3rd
Even More Peculiar

Patient readers may remember a coy aside posted eons ago about my Russian photo professor! After four months of negotiating my unpleasantly deft sexual fantasias—wherein he featured in alternating encounters as a cringe-worthy, Solzhenitsyn-intensive, BDSM labor-driver, in a gulag-situated pleasure palace; and, more roaringly, as a foul-smelling Tolstoyan on the lam in tsarist Kiev (the link between the two fantasies being dirt under our nails)—I’ve acquitted myself of achieving any and all carnal knowledge of the man. With no little reluctance do I hereby announce our collaboration on a documentary film! He sat me down Tuesday and asked if I would write the script; we’ll look at footage this coming Wednesday; and during the last half of May we’ll be in the editing bay with a friend flying out from D.C. Another friend, this one from Michigan, will score the film as it’s being made. Grant money is involved, somehow? For what it’s worth, I don’t think our aims are mutually exclusive. And, if not in duration, isn’t collaborating on a documentary film the same as making sweet love? I’ll offer a rough statistic now about my vital being that until recently I thought was a defensive strategy to puff me up when I was feeling rather blue. But. I now truly believe that of the guys I crush on, I have a 40% chance of either bedding or making an art happening—usually within three years. Those are numbers to take solace in.
In other news—gay prom for the gays at Notre Dame was this last weekend, and I had a real breakthrough vis-a-vis my relationship to leather-daddies and guys who are into leather, affiliated with a “leather tribe,” or generally care to comport their sexuality in terms of material rawhide, straps, buttons, gags, bandanas, spurs, and really props of any kind whose base-function is to form a binary of submission/domination in the bedroom. At an after-party I got cornered by a perduring psuedo-friend who, since coming out two years ago, has based his sex-life on finding that special someone with whom to share his passion for leather. I want to take a moment to quote our conversation, which I’ll have to reconstruct.
Him: Hey man, good to see you.
Me: Yeah. [fussy eyebrowing] Good [quaver] to see you [quaver] too.
Him: Stag, hey?
Me: Yep. You, too? You and the guy no longer dating? [sad face] I thought you’d arrive with a date tonight. [sympathetic sad face]
Him: I ended things with him two weeks ago—
Me: Oh no…
Him: —because, I just felt, I didn’t want to hold him back anymore, sexually, you know, especially because we wanted different things.
Me: Oh, that’s too bad.
Him: Yeah. I know what my needs are and I need leather.
Me: [sympathetic sad falsetto] Yeah! Yeah… you do like leather.
Him: It’s just such a big part of my identity and sexuality, I didn’t want to bring him into the scene when it was obvious he was so uncomfortable with it.
Me: Sure, yeah, definitely. [nodding] A reprieve. [nodding] Sure.
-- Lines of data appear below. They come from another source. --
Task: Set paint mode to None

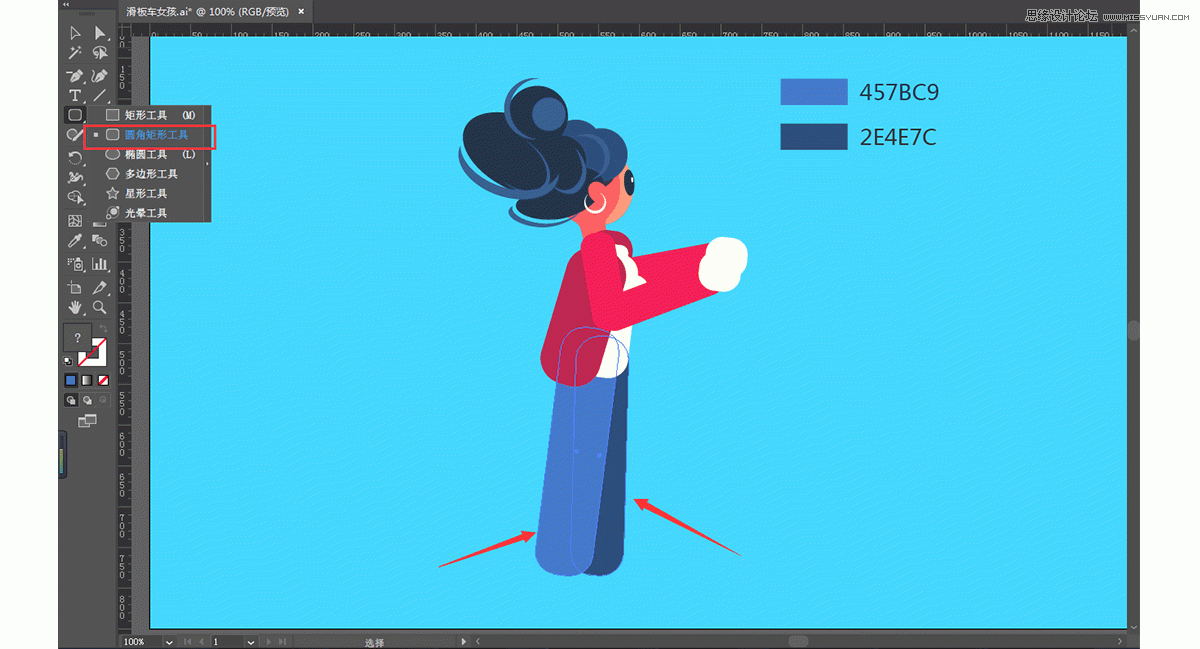Action: 103,380
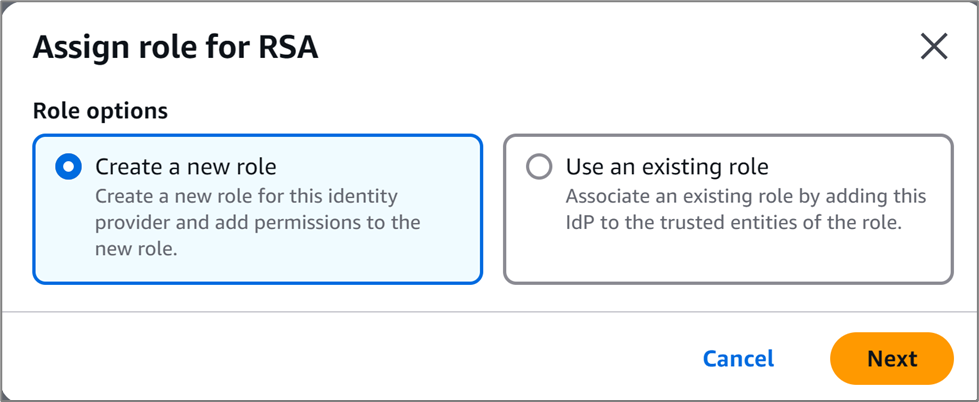Click the 'Use an existing role' option title
Screen dimensions: 979x402
click(666, 166)
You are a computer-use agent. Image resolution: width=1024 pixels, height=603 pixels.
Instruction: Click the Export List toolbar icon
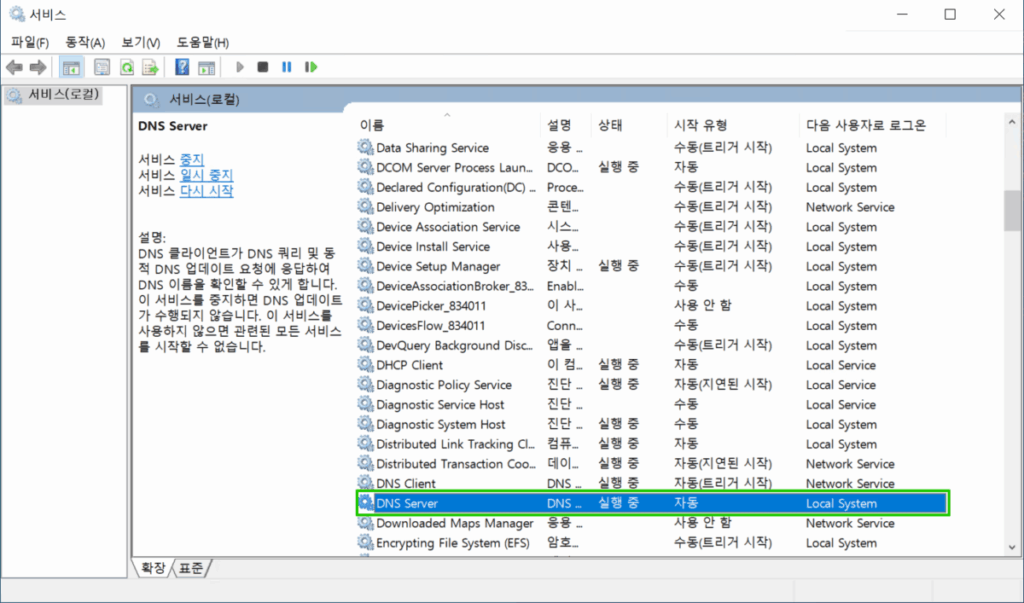click(150, 67)
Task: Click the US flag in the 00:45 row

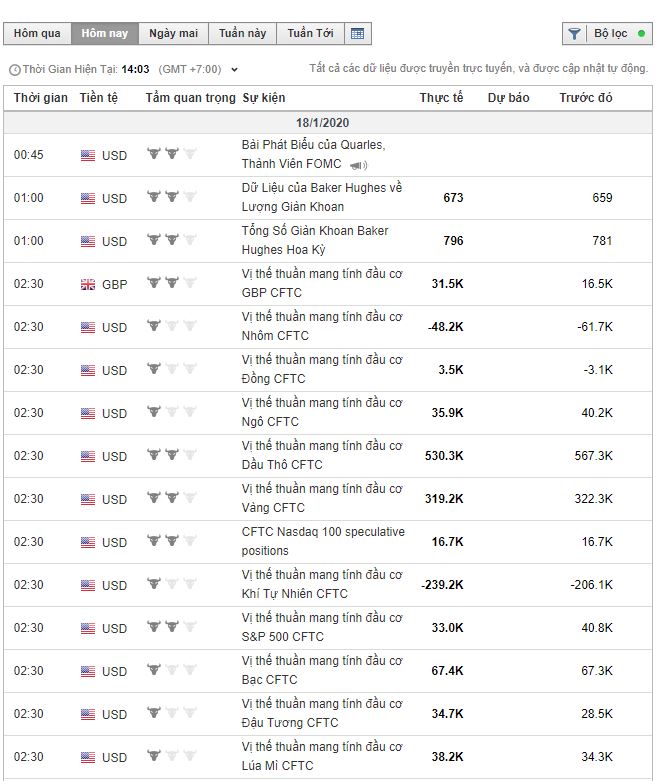Action: tap(88, 155)
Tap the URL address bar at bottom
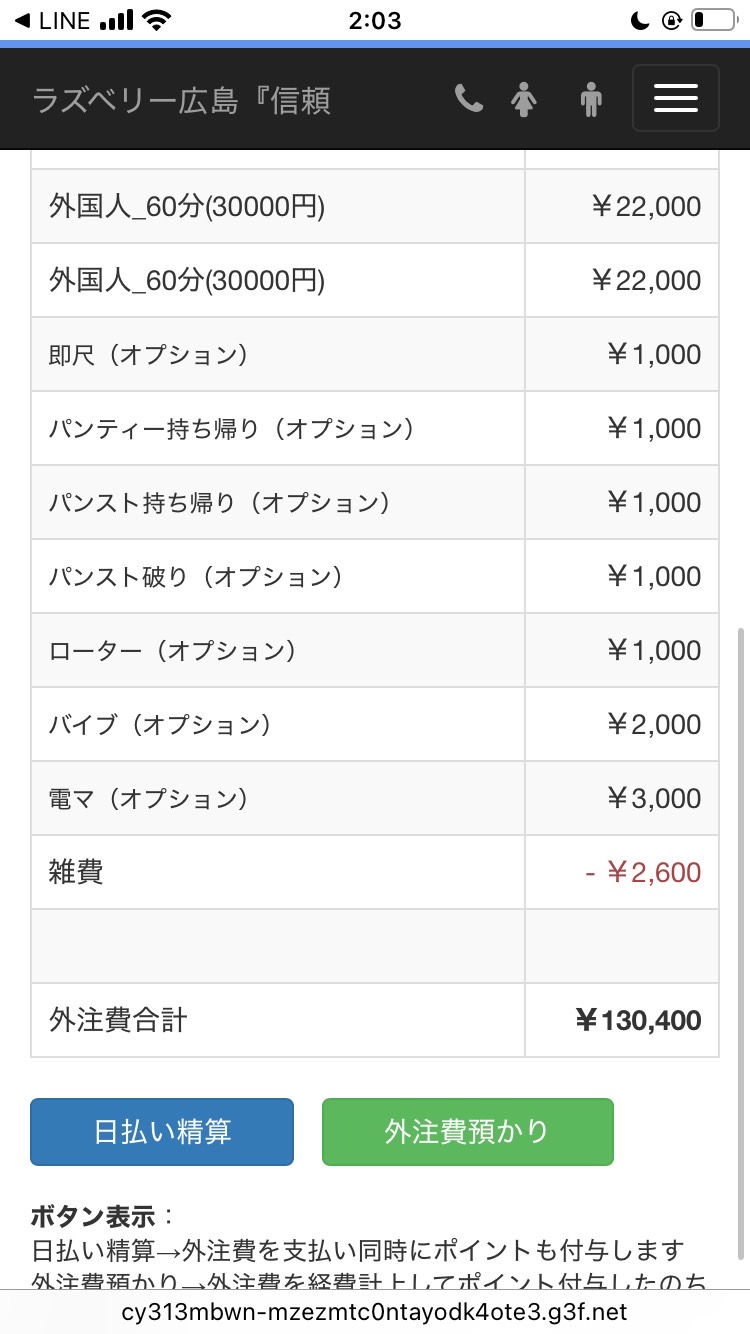 [x=375, y=1311]
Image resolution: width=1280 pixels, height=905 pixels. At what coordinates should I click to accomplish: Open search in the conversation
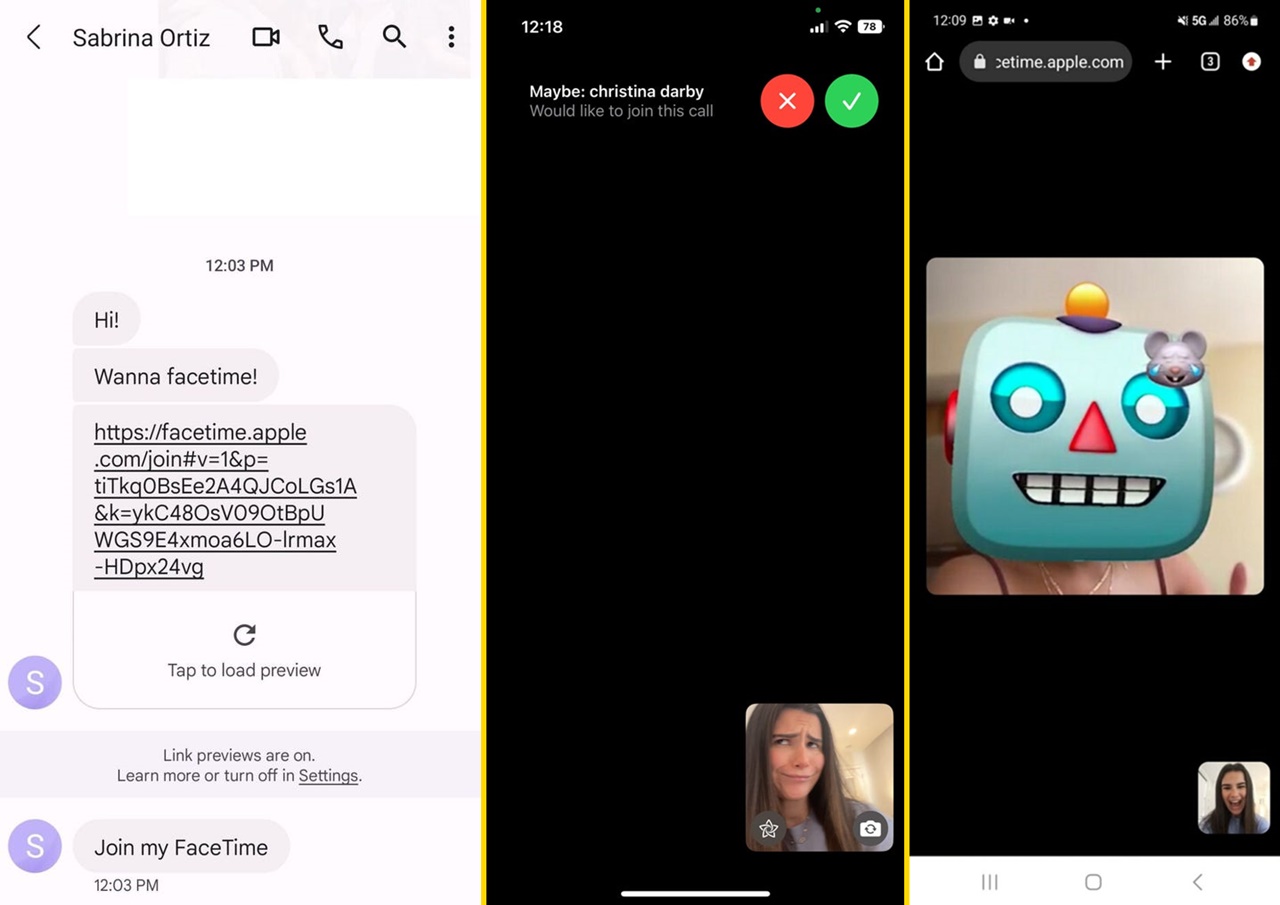tap(394, 37)
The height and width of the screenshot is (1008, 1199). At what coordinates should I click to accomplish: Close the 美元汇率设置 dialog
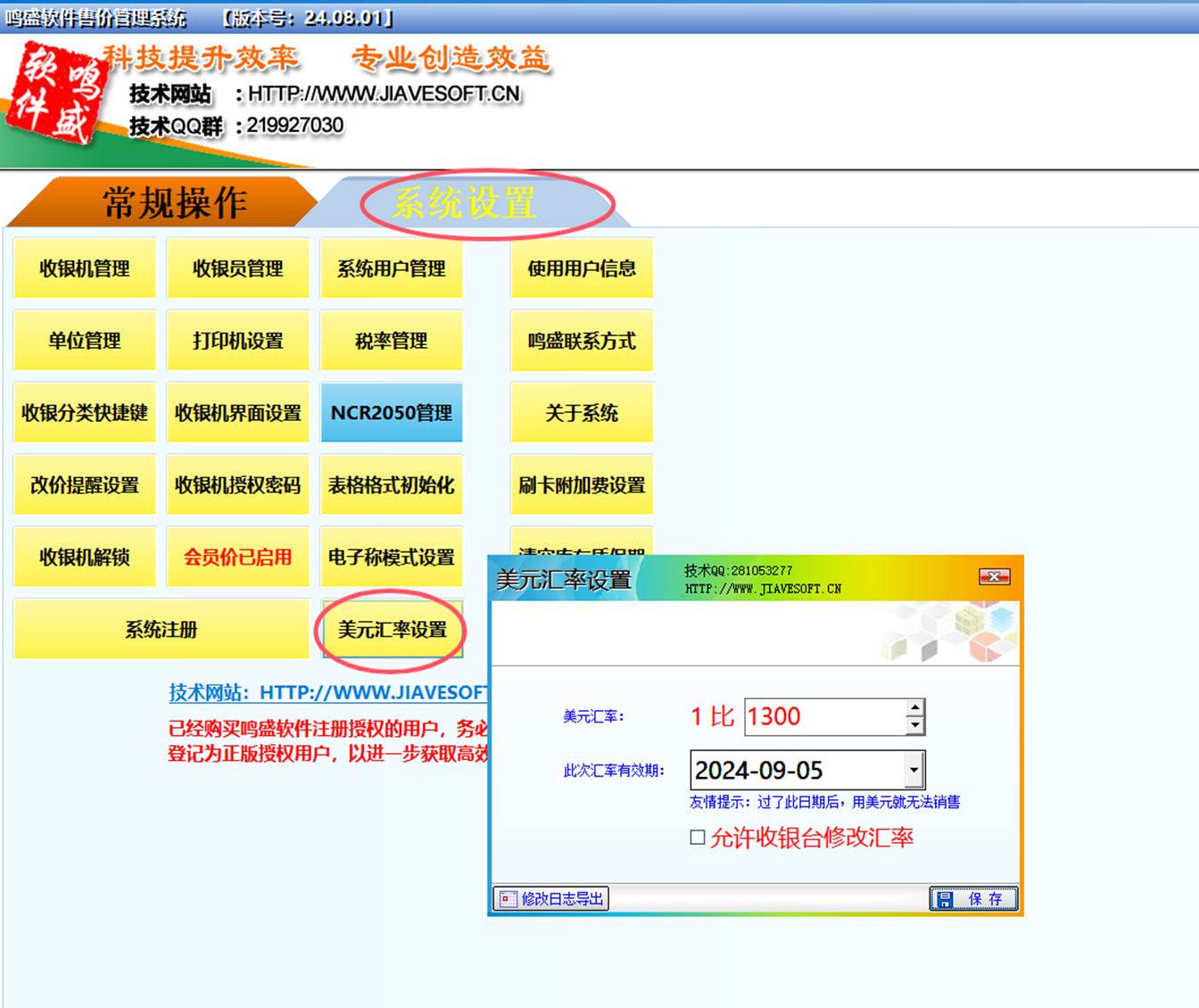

I realize that I can’t fully construct the abrasiveness of this conversation, and all its petty misfirings, without explaining a sordid back-log of other encounters with this fellow, who is often very dear, but! I have decided that the best way to get out of a mind-numbing discussion of leather sex—which, on principle, I have nothing against—is to declare, at its crescendo of insinuation and patronizing: I’m a fucking vegetarian, no shit I’m not into fucking leather. Jesus God. Then my friend Samuel texted me from across the room to see if I needed a save. Like butter.
I am avoiding writing a 20pp paper on Liam Gillick’s relationship to Anglo-Irish artist/writer forebears in the Post-War period of emigration in Great Britain. Does he relate to Philip Donnellan? Sam Selvon? V. S. Naipaul? Frank Auerbach? John B. Keane? You bet he does! In his treatment of the body in labor; in his concerns with negotiating power, and institutions that act on human agency; in his deeply collaborative works with other artists, politicians, architects, and public works planning commissions; and in his own “exile.” Can anyone out there tell me what part of Ireland his father’s parents hale from? My thesis may be somewhat dependent on his post-grad flight from England having an analog with his grandfather’s flight from poor rural Mayo (maybe Galway, or Cork; TBD). Columbia art students out there? No takers? No?
Also the past has come back to haunt me in a very writerly way. Maybe I will write more about that, soon, now that I’m officially off for the summer (pending the completion of this damn seminar paper). That’s what I’m actually writing about—the past.